Adults with AS are different (sometimes unable to communicate easily, seeming awkward, difficult and clumsy) and because of this they can encounter numerous problems and have usually been bullied throughout childhood, teens and beyond.
Some are able to ‘pretend to be normal’ and manage to fit in and find employment but often at a highly stressful cost. Others, however, do not receive any help or support and become withdrawn and isolated, unable to cope with everyday living, let alone employment, spiralling downwards into depression and despair even though they are highly intelligent and long for acceptance and inclusion. The effect on these adults and the families involved in their care is devastating and long lasting.
This however, needn’t be the case as those with AS are highly intelligent, honest, reliable and capable of intense concentration and, with a little understanding, can succeed in higher education, hold down jobs and live independently.
The idea of a group for people with Asperger’s by people with Asperger’s was Sarah’s back in July 2011. With a lot of research, hard work and determination ASPIE opened its door just a couple of months later on 28th September 2011 and has been open every Wednesday since. Originally the group was based in a premises kindly loaned to the charity on the Tything but in April 2012 we took out a lease on our current property in Sansome Walk that we have really settled in to and made our own.
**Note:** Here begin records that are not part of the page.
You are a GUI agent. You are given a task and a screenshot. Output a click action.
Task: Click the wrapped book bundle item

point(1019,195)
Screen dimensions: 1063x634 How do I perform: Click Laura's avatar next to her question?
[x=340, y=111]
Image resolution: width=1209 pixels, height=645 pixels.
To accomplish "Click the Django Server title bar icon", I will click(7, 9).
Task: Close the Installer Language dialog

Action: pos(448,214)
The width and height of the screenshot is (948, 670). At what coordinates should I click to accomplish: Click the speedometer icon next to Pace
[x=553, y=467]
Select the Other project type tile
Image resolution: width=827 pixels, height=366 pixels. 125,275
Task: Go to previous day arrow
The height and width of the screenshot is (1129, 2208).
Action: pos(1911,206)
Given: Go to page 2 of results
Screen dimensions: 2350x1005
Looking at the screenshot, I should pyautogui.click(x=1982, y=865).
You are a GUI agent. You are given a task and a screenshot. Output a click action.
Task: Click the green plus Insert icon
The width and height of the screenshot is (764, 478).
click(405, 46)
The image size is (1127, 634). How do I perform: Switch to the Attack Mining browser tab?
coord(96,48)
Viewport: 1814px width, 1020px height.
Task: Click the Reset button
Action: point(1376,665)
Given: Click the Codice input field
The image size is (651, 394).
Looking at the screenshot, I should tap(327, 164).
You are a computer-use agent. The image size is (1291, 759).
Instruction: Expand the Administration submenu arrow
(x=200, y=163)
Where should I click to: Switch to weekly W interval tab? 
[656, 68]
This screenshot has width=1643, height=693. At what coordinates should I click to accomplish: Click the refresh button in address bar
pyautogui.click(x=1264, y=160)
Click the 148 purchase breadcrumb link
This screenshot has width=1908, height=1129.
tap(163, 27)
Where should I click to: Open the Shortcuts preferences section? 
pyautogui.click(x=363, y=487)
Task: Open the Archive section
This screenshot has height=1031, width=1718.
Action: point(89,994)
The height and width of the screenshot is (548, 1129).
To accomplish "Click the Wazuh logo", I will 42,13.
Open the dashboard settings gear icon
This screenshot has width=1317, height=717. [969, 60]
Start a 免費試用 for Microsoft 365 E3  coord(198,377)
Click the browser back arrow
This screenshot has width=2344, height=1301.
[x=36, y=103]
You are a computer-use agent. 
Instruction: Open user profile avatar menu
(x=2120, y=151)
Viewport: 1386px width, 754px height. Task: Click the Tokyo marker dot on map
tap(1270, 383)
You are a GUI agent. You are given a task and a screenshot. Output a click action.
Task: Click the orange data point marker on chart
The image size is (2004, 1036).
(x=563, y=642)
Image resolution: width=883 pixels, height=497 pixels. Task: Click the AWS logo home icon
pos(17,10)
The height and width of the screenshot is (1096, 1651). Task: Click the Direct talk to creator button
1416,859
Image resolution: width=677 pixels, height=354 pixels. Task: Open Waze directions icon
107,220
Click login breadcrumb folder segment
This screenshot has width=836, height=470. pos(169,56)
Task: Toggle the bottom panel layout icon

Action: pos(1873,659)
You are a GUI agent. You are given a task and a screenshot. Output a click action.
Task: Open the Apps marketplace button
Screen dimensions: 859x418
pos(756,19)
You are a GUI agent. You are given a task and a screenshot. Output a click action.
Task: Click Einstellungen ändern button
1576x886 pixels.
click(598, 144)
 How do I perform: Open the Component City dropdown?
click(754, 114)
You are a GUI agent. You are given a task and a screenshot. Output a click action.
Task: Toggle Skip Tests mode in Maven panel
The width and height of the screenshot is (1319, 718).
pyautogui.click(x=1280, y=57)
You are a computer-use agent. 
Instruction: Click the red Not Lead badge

ASPIE provides a space where AS adults (and partners/parents/friends) can meet, where we feel welcome, accepted and supported. We encourage each other to re-engage and join in various discussions and activities enabling us to rebuild our confidence and self-esteem and achieve our own individual goals, be they working towards education, training, employment or simply enjoying life. Essentially we are a social self-help and motivation group for adults with Asperger’s.
To aid this we facilitate a variety of activities that members can join in and we have our own Australian psychologist and a counsellor who work with members individually as well as together to improve social and communication skills, help them understand themselves and the neurotypical world – what comes naturally to neurotypicals and not to aspies, allocating priorities and managing time etc.
You are welcome to join us whether you have an official diagnosis, are on a waiting list or even self-diagnosed. You can come along alone or with a friend/ partner/parent accompanying you OR send your agent to check us out first! We want everyone to really feel like part of the group and welcome member’s opinions on how we should run the group, the direction we take and what we do. That said you are also welcome to come and just sit and observe what goes on!
What our members say…
“Thank you for changing my life.”
“I’ve only been attending ASPIE for a few months but already it has made a big difference to me and, consequently, my life. Having the chance every week to ‘breathe’, relax and be myself around like minded people without feeling like I have to put on a performance or censor myself has greatly reduced my stress levels which in turn has reduced my general anxiety and allowed my confidence both in and outside of the group to grow.”
“I had been anxious about attending the group as I worried that identifying myself with other Aspies would just serve to further isolate me from ‘neuro-typicals’ but the increased confidence it has given me has actually helped. I finally feel a sense of belonging I’d searched so many other places for and far from wanting to disassociate myself from being in such a group I am proud to be a member of ASPIE!”
‘It’s given me a reason to go outside and interact with human beings. It’s been a lifesaver, really. We don’t have many friends outside of ASPIE. It has helped with my depression and anxiety.’
‘The greatest exclusive club in the world. I would rather be here than anywhere’.